The Atlantic, September 25: Elizabeth Warren’s ambitious fix for America’s housing crisis
On Tuesday, Senator Elizabeth Warren (D-MA) introduced a bill tackling the issue head on, trying to lower the cost of a home in a neighborhood with greater economic opportunity. The legislation, titled The American Housing and Economic Mobility Act, is perhaps the most far-reaching assault on housing segregation since the 1968 Fair Housing Act. It’s ambitious, pouring half a trillion dollars over 10 years into affordable housing programs, funded by raising the estate tax to Bush-era levels. The sheer scale of the bill, along with its focus on structural racism and government responsibility, places Warren’s brand of populist progressivism on full display.
First, a quick summary of the bill. It aims to lower the cost of developing housing so landlords don’t have to make rents so high, coming at the issue from two different angles. From one end, it tries to increase the supply of affordable housing by pouring billions of federal dollars into programs that subsidize developments in rural, low-income, and middle-income communities. From the other end, the bill attempts to strip away the zoning laws that made developing housing so expensive in the first place.
The bill also focuses on the ways housing inequality falls along racial lines. The bill also focuses on the ways housing inequality falls along racial lines. Notably, it assists populations that federal housing policy has historically failed: formerly segregated African American populations and families whose housing wealth was destroyed in the financial crisis. Under the bill, black families long denied mortgages by the federal government qualify for down payment assistance, helping many in formerly segregated communities to become first-time home buyers.
The bill also restructures the Community Reinvestment Act (CRA), a 1977 law proposed to monitor banks with discriminatory loan policies against communities of color.
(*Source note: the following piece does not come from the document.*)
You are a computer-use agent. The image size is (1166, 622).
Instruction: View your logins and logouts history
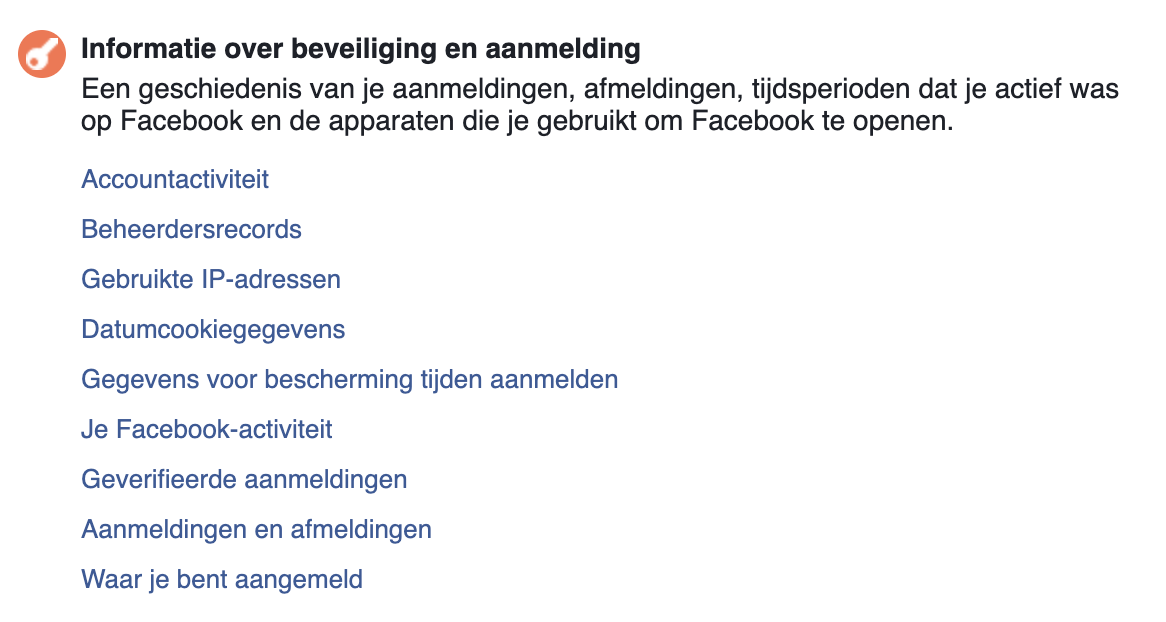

Warren’s bill gives the CRA more enforcement mechanisms and expands its policing power to include credit unions and nonbank mortgage companies.
Jesse Van Tol, CEO of the National Community Reinvestment Coalition, believes the bill’s reform of the CRA is essential. He told me banks need to be held accountable when they loan to low-income communities and communities of color.
Whether the bill can gain momentum in Congress remains to be seen, relying in large part on the outcome of the midterm elections in about six weeks. The bill is a signal by Warren to her base that she isn’t sitting on the sidelines. As Zillow’s Casey said, “It isn’t trying to nibble around the edges.”